Profs & Pints Napa: Frankenstein, Knowledge, and Forgiveness
Details
Profs and Pints Napa presents: “Frankenstein, Knowledge, and Forgiveness,” on the deeper meaning of Mary Shelley’s widely retold tale, with Kim Hester Williams, professor of literature at Sonoma State University and scholar of the American Gothic and Horror in literature and film.
[Tickets available only online, at https://www.ticketleap.events/tickets/profsandpints/napa-frankenstein .]
Mary Shelley's classic novel, Frankenstein, ranks as one of the most famous Gothic and Horror novels of all time, and now is experiencing a resurgence of interest as a result of famed director Guillermo del Toro's film adaptation of it.

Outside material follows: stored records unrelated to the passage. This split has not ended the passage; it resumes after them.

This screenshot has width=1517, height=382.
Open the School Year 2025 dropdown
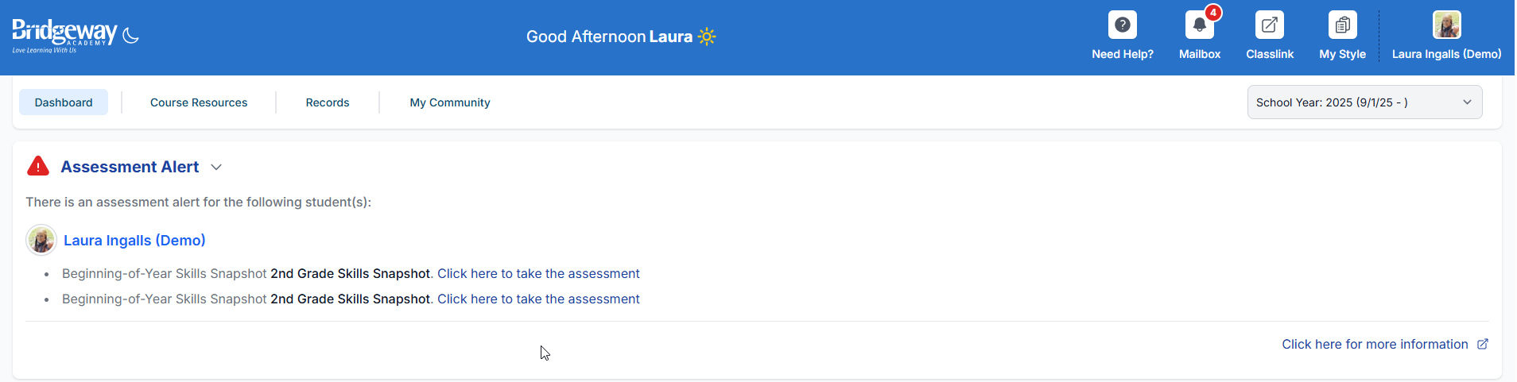[x=1364, y=102]
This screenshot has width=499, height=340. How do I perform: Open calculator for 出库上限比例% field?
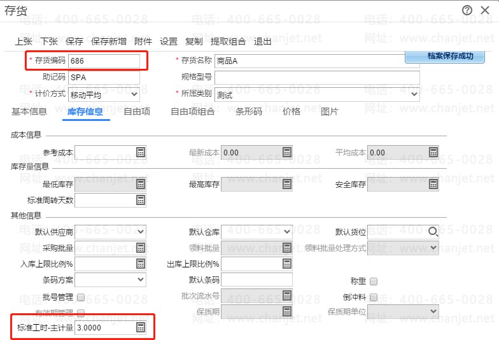pyautogui.click(x=287, y=264)
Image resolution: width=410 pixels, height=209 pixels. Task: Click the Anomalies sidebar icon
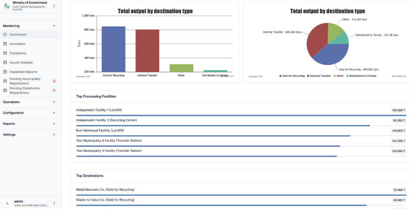coord(5,44)
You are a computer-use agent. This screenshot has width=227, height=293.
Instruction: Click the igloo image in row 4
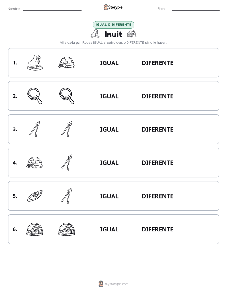click(35, 162)
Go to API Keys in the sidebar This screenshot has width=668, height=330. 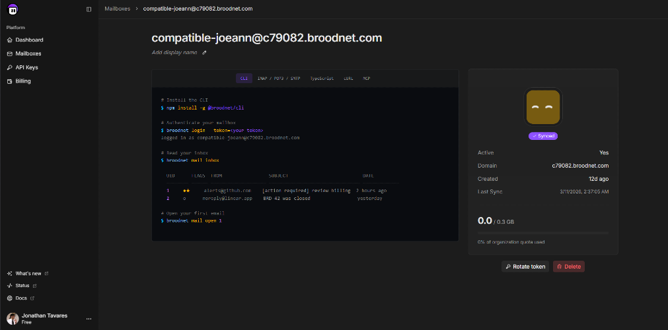tap(26, 67)
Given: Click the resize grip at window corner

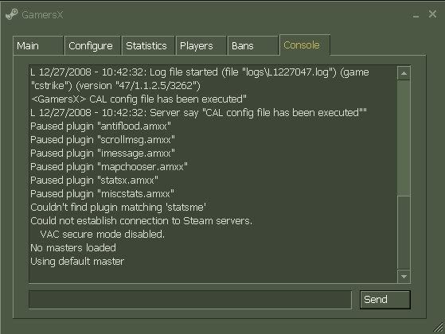Looking at the screenshot, I should [439, 328].
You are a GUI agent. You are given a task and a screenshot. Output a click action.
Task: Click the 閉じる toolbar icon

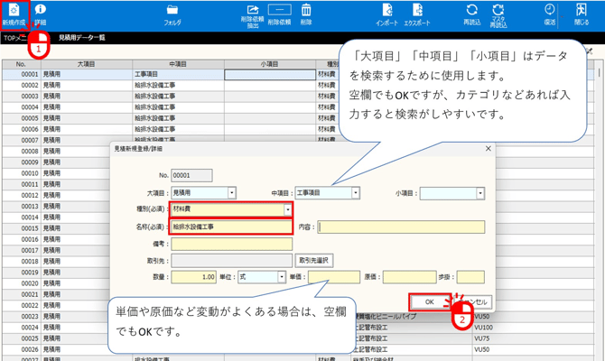pos(582,13)
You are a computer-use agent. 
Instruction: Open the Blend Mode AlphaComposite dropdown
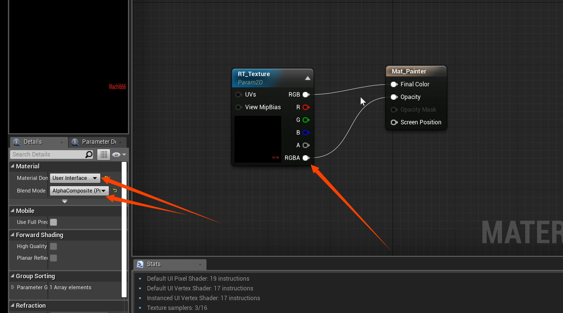click(x=79, y=190)
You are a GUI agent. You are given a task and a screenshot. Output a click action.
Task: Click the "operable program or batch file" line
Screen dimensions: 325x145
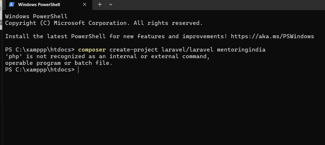[x=58, y=63]
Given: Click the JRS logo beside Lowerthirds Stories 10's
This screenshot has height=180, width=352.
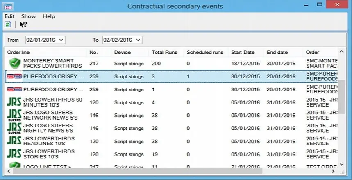Looking at the screenshot, I should [15, 154].
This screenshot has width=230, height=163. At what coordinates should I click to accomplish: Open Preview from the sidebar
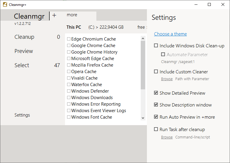(x=24, y=51)
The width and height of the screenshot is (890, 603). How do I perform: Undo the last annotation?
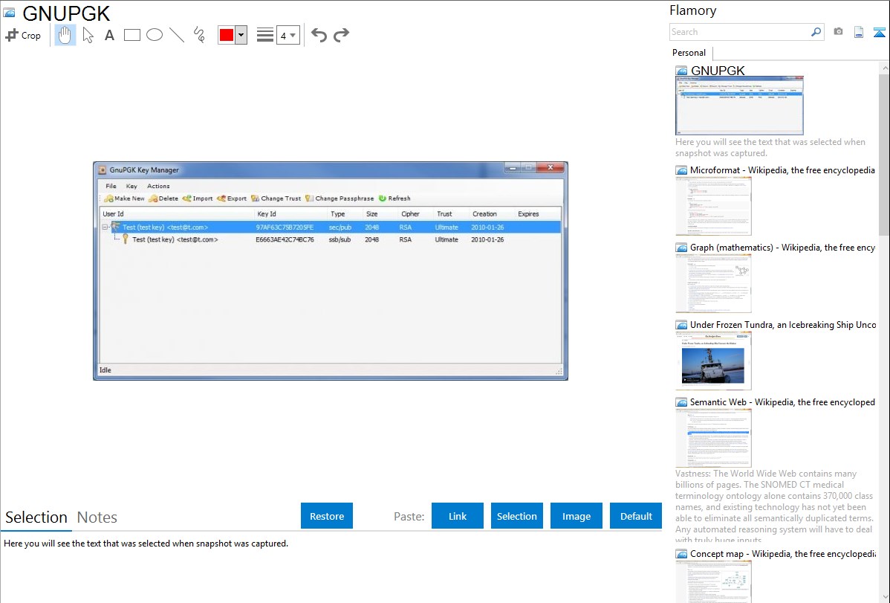pos(319,35)
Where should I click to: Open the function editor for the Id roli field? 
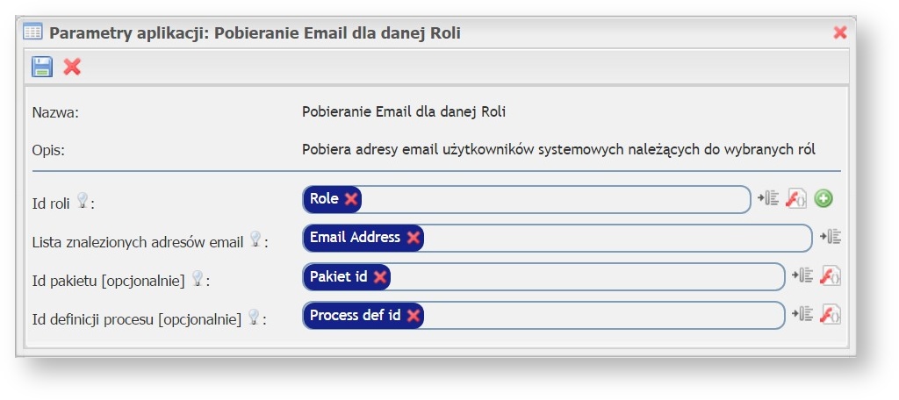tap(796, 199)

Since its publication in 1818, debate has swirled around the question of what exactly Frankenstein represented to its author. Was it Shelley’s response to the works of her famous husband, Percy Shelley? A public conversation between her and her also-famous mother, Mary Wollstonecraft? An argument with John Milton's crucial text, Paradise Lost?
Hear such questions tackled, and gain a much richer appreciation of Mary Shelley’s classic tale and subsequent retellings, with Kim Hester Williams, who teaches the novel to college students and in October gave an outstanding Profs and Pints talk on Horror as a genre.

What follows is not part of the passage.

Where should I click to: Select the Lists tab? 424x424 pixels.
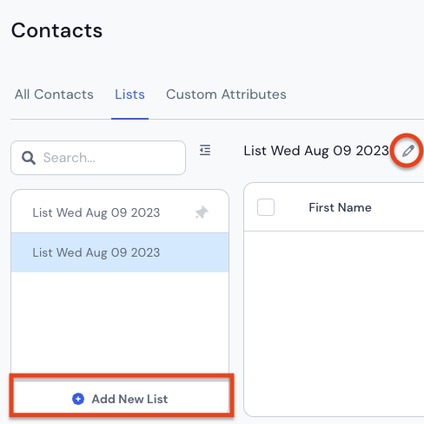pyautogui.click(x=129, y=95)
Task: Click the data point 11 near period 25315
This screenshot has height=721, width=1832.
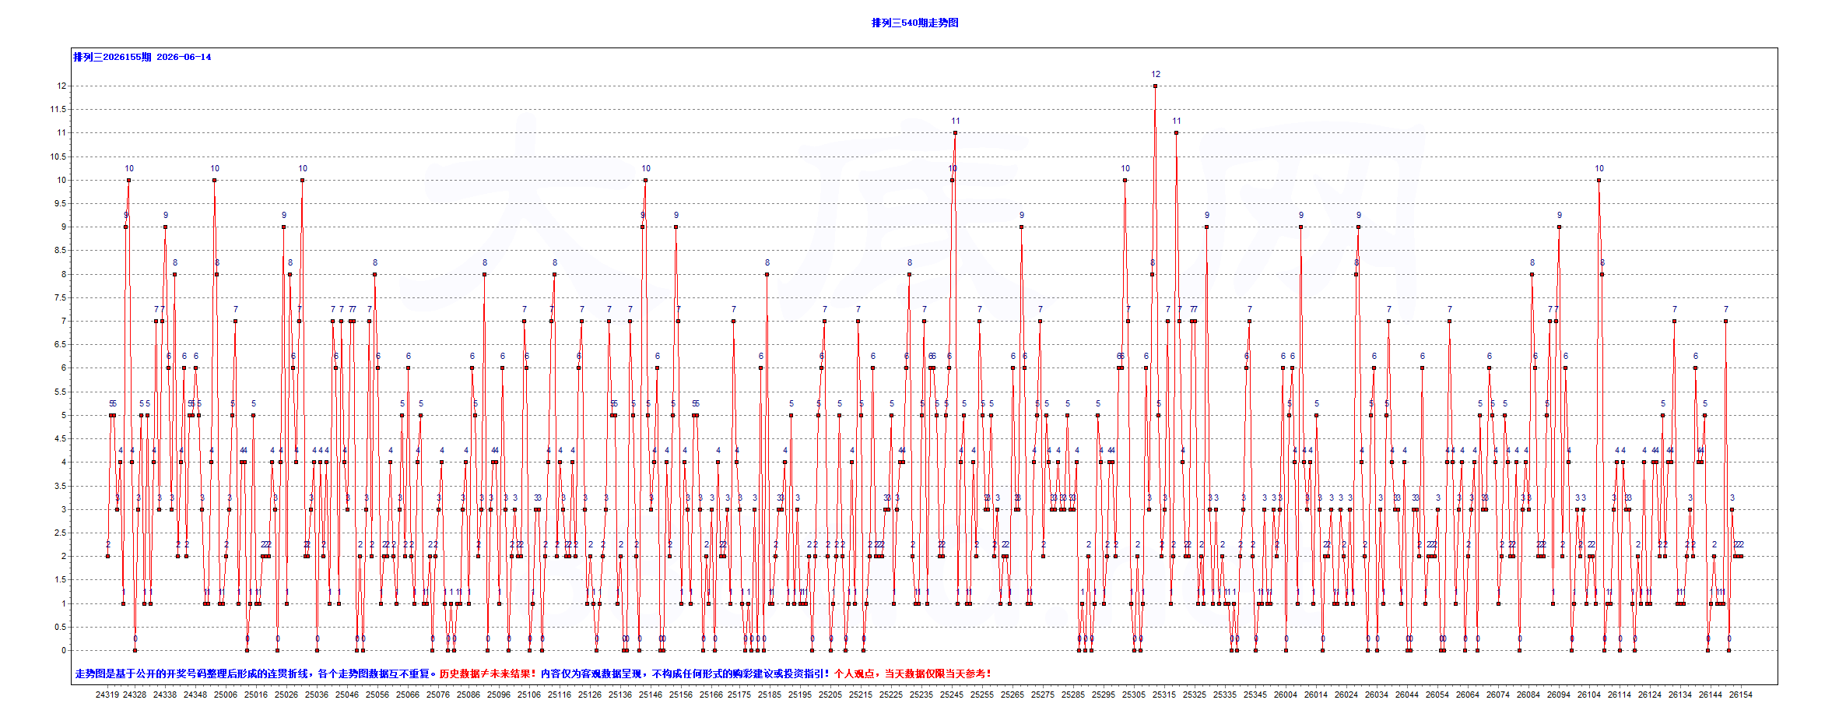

She’ll discuss how the new Frankenstein film fits in with Mary Shelley’s various ruminations on love, loss, and knowledge—gone awry. We’ll look at what the author had to say about the human frailties that hold us back from forming deeper relations with one another and living according to our higher virtues.
We’ll examine how Shelley, and Guillermo del Toro in her footsteps, press audiences on these simple questions: When will humans ever learn to love and to forgive? Or to forgive and then to truly love? (Advance tickets: $13.50 plus processing fees. Doors: $17, or $15 with a student ID. Doors open at 5:30 and the talk begins at 6:30.)
Image: A publicity still from the 1931 film version of Frankenstein (Wikimedia Commons).